Each of these three plots shows different dynamics of the James-Stein estimator: For the smallest sphere, of radius one half, you can see that the James-Stein estimator leads to substantial bias. A three dimensional multivariate normal distribution with covariance matrix $I_3$ is not usually so close to it's mean--it's at distance 0.5 or less with probability only 3.1%. Thus, in this instance the James-Stein estimator is shrinking too aggressively, leading to bias.
The medium sized sphere, of radius one, is I think the most interesting of the plots. You can see the how the shrinking actually makes many of the points substantially closer to the point $(1, 1, 1)^T$, and you can also see how some of the points have been "overshrunk" past zero--it is because of this effect that the James-Stein estimator is itself not admissible; truncating the multiplicative factor at zero leads to a uniformly better estimator. The three dimensional multivariate normal distribution with identity covariance matrix is this close or closer to its mean 19.9% of the time.
The largest sphere, of radius two, contains the origin. Although it appears from the plot that the James-Stein estimator simply transforms this sphere into a smaller sphere inside of it, this simple story is not actually true: For example, the point $(-0.155 -0.155, -0.155)^T$, the closest point on the sphere to the origin, gets overshrunk way past the origin to the point $(2, 2, 2)^T$. This is why the transformed sphere has a few lines criss-crossing every which way, while the origin sphere has nice straight latitude and longitude lines. The three dimensional multivariate normal distribution with identity covariance matrix is this close or closer to its mean 73.9% of the time.

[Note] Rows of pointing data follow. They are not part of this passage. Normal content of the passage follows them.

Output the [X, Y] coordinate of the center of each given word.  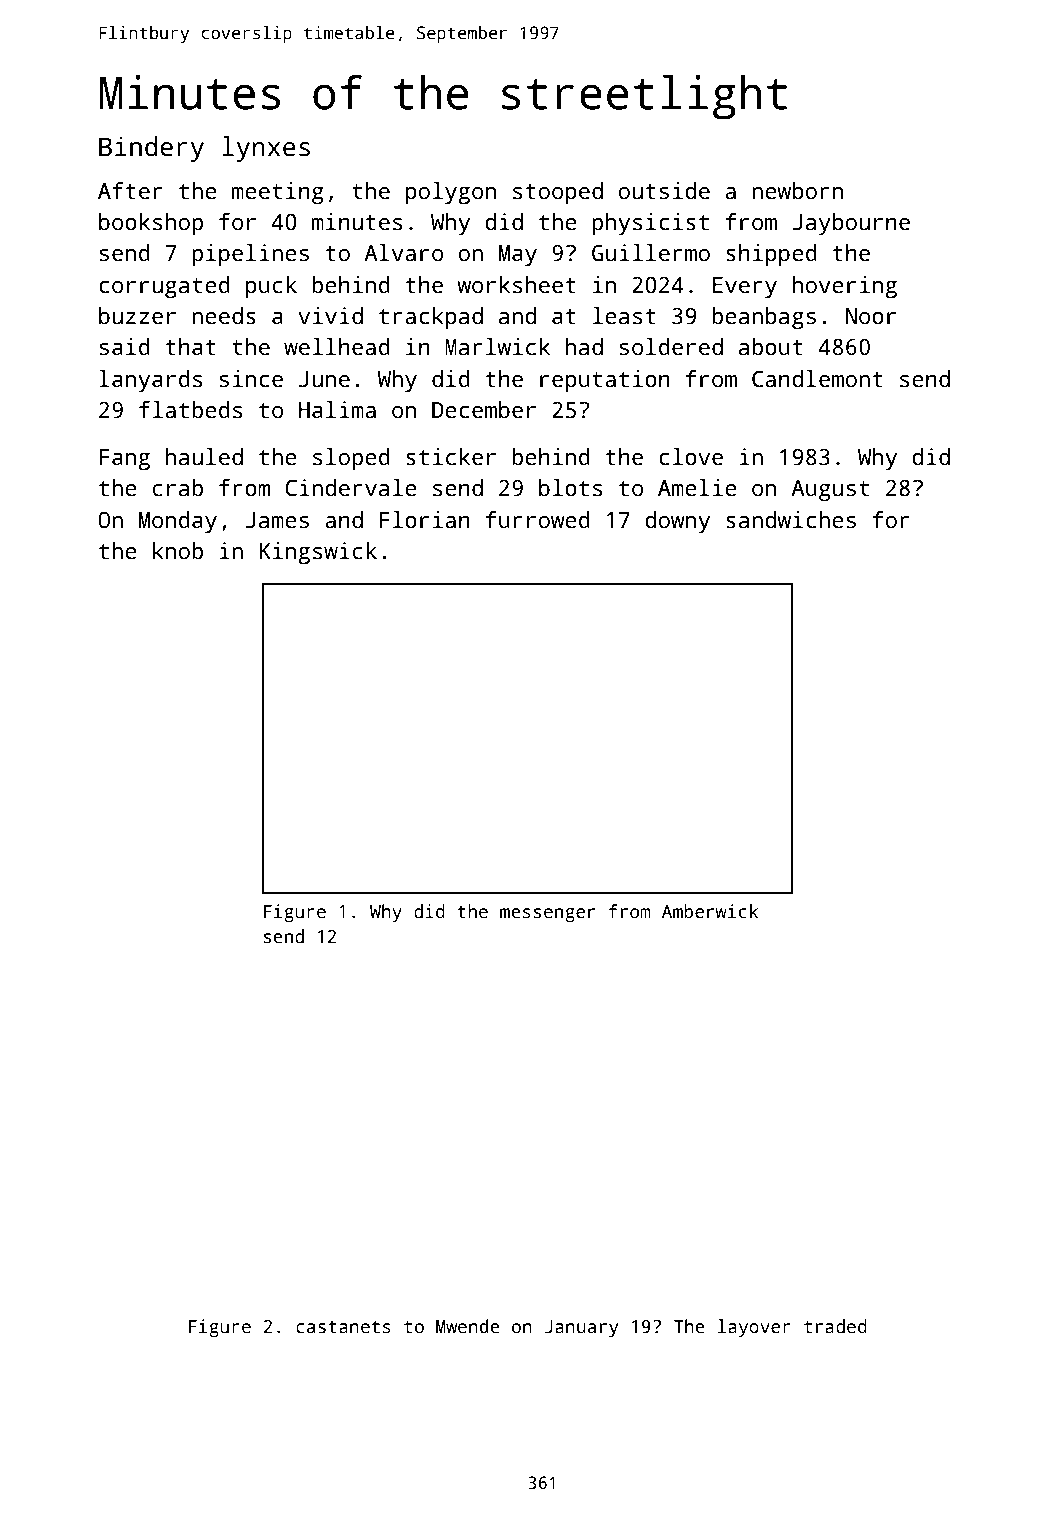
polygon [451, 193]
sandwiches [791, 520]
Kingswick [318, 553]
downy [677, 522]
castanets [343, 1327]
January [581, 1328]
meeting [277, 193]
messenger [547, 915]
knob [178, 551]
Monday [178, 522]
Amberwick [710, 911]
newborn [797, 191]
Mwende [468, 1326]
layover [754, 1328]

Thinking about the geometric picture, I think, really helps us to see why we stand to gain by shrinking: Consider a sphere somewhere which does not contain the origin. If we could shrink any point as much as we wanted, (not necessarily with James-Stein), which of the points on that sphere could we actually make closer to their center? The answer is that more than half of the sphere would get improved this way, regardless of how far away the sphere is from the origin. This is a bit of a pain to plot in three dimensions, but here's the two dimensional version: I break up the following circles into two parts: Everything within the dotted lines does worse when you shrink it towards the origin, and everything outside the dotted lines can do better if you shrink it towards the origin somewhat.
No matter how far away a sphere is from the origin, more than half of its points always have the potential to improve from shrinking. An interesting thing to notice, however, is that in the James-Stein estimator, the points you'd like to shrink the most, namely, the ones on the farther side of the circle from the origin, end up getting shrunk the least, while the points you want to shrink little or not at all end up getting shrunk the most because they are on the nearer side of the circle from the origin. This is because, for a point $X$, the James-Stein estimator moves that point by a distance proportional to $1 / \|X\|$.
The James-Stein estimator really is a magnificent idea. Although it is initially very counterintuitive, we can gain some insights into why it works by visualizing its geometry.